» EXERCISE DESCRIPTION
The lines to repeat are those below from the one containing "129 (38, 6)" down to the one containing "11 (76, 957)", both included; reproduce them exactly and nothing else.

——

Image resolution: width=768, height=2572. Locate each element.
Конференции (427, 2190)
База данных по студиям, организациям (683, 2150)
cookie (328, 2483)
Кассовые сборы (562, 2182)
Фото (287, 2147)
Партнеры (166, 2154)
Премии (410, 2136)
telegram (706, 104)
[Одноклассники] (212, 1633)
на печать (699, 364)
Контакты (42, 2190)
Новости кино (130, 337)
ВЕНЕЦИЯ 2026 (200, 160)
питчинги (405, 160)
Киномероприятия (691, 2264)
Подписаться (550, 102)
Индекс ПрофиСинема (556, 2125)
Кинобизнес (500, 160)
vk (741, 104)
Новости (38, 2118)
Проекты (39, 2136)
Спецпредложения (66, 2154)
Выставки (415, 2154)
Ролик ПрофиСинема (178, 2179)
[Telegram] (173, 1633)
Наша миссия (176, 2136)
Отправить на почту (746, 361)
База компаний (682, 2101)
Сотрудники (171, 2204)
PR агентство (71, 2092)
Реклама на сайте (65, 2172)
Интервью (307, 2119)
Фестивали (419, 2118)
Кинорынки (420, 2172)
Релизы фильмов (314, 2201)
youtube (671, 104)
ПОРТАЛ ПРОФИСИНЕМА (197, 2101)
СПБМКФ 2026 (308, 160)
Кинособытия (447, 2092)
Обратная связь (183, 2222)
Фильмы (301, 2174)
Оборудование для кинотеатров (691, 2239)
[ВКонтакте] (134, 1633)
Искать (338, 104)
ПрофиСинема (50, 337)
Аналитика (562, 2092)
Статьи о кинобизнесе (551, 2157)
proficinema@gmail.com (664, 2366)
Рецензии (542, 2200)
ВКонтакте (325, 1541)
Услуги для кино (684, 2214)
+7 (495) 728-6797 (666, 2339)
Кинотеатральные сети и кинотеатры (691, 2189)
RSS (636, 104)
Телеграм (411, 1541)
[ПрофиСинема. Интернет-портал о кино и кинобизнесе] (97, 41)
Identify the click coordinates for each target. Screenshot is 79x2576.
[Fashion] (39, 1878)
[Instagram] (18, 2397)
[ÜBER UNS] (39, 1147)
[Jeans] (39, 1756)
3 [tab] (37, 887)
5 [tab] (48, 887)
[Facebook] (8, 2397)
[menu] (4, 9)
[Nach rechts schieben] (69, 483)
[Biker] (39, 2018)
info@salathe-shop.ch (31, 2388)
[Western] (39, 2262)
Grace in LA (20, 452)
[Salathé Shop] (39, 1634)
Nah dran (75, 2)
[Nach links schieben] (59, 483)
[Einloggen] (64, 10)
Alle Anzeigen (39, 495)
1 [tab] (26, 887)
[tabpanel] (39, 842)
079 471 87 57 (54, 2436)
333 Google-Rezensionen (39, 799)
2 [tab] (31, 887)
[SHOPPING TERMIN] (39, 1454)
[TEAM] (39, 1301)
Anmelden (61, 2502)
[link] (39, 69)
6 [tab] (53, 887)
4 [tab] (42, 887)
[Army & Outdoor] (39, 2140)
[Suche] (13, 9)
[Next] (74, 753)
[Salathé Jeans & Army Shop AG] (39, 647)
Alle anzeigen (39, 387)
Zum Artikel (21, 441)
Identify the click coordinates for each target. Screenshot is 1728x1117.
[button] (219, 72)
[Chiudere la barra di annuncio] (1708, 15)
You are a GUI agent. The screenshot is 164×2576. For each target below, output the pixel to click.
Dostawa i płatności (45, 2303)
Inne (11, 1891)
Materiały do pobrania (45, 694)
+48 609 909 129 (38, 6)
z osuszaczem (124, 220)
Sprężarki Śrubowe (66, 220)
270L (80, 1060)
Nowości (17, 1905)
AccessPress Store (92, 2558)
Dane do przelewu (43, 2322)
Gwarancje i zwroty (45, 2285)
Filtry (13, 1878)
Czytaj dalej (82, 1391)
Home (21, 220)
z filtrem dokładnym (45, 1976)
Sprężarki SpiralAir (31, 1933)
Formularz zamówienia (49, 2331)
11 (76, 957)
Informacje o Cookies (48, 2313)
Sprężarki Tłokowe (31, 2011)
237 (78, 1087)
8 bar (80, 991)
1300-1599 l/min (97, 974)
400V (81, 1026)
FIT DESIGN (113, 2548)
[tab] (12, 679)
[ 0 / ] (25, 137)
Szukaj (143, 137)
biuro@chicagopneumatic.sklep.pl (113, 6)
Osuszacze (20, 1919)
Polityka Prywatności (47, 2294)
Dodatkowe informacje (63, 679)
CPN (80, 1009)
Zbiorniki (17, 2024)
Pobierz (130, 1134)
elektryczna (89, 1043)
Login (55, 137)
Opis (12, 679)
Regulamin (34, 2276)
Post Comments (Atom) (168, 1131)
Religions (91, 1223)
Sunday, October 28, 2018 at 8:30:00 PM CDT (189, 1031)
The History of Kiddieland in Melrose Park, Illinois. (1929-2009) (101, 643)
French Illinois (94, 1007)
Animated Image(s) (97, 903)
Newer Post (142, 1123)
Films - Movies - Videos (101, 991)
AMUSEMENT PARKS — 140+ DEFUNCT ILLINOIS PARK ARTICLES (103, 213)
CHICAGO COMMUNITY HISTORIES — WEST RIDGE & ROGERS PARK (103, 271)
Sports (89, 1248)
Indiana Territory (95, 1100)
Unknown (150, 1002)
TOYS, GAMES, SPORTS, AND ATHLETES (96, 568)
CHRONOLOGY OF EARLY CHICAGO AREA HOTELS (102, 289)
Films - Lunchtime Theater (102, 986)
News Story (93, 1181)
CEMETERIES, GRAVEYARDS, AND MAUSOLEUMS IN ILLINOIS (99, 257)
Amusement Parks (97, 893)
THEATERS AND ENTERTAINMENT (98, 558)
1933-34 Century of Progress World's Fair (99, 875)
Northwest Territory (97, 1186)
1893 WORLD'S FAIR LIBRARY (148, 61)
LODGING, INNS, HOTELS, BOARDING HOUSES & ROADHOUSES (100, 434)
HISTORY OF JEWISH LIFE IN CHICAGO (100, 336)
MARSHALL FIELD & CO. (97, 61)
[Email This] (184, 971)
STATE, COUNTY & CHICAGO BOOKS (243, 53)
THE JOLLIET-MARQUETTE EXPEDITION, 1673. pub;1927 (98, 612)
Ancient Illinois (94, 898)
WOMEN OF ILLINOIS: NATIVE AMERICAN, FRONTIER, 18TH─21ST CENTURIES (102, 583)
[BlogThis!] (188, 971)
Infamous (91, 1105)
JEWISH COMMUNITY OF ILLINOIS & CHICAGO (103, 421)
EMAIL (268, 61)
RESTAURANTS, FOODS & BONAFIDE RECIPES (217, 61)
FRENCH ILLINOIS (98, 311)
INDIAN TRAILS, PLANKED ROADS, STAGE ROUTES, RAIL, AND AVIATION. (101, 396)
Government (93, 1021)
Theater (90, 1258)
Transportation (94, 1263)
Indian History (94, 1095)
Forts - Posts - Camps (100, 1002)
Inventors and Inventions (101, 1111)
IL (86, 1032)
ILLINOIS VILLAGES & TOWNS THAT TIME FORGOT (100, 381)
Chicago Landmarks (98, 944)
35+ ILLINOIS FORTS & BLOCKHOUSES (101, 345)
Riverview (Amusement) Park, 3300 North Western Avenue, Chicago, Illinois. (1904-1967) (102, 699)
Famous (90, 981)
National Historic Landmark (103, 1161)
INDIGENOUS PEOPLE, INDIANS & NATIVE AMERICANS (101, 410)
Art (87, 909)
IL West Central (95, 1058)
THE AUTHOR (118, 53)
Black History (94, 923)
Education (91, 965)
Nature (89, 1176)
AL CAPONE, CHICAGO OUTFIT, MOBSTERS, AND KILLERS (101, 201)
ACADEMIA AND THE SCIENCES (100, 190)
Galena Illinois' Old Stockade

——

» WRITTEN SOLUTION
+48 609 909 129 (38, 6)
z osuszaczem (124, 220)
Sprężarki Śrubowe (66, 220)
270L (80, 1060)
Nowości (17, 1905)
AccessPress Store (92, 2558)
Dane do przelewu (43, 2322)
Gwarancje i zwroty (45, 2285)
Filtry (13, 1878)
Czytaj dalej (82, 1391)
Home (21, 220)
z filtrem dokładnym (45, 1976)
Sprężarki SpiralAir (31, 1933)
Formularz zamówienia (49, 2331)
11 (76, 957)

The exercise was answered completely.